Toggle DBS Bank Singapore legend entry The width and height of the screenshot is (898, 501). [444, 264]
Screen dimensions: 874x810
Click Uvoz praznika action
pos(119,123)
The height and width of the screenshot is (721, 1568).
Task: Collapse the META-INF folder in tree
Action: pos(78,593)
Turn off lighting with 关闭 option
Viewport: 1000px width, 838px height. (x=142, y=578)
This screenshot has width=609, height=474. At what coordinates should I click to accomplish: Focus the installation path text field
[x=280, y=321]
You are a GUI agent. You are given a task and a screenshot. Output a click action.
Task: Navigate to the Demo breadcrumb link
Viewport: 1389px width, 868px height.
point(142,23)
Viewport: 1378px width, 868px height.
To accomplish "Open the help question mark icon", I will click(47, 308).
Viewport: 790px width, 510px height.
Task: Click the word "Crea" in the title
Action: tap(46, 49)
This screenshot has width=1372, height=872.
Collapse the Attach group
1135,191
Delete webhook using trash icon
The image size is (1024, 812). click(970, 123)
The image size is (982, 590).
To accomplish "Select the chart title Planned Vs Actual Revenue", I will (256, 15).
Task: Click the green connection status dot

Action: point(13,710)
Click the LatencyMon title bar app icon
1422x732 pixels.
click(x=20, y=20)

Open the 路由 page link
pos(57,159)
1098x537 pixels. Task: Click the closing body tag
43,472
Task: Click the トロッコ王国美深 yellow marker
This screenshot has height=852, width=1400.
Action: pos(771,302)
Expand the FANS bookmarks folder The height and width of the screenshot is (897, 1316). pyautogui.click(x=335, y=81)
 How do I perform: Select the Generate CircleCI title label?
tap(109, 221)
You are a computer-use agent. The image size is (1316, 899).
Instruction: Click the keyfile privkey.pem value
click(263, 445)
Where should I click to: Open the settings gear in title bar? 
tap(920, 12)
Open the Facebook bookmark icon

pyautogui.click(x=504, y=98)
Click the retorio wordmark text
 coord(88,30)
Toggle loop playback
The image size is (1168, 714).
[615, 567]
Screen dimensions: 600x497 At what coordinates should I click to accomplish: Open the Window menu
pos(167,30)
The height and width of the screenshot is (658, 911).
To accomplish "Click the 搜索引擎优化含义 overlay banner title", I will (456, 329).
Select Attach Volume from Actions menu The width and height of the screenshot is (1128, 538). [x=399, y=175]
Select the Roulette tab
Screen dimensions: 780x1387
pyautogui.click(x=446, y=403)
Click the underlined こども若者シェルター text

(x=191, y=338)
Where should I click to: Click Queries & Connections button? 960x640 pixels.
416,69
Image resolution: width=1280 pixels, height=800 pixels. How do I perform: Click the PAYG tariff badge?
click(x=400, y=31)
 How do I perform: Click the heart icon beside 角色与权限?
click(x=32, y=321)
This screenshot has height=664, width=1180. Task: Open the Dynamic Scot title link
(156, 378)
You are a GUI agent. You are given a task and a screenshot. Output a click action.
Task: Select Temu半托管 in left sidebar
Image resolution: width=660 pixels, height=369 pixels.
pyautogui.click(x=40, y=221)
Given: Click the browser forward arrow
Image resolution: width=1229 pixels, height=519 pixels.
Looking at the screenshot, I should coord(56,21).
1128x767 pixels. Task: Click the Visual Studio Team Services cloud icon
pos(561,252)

:::::

◆ **WHAT YOU SHOULD DO**:
What you return must be the lines above that run from the line with "How do I perform: Click the heart" to the line with "Task: Select Temu半托管 in left sidebar", inclusive, each copied exactly.

◆ **RESPONSE FOR THIS EXERCISE**:
 How do I perform: Click the heart icon beside 角色与权限?
click(x=32, y=321)
This screenshot has height=664, width=1180. Task: Open the Dynamic Scot title link
(156, 378)
You are a GUI agent. You are given a task and a screenshot. Output a click action.
Task: Select Temu半托管 in left sidebar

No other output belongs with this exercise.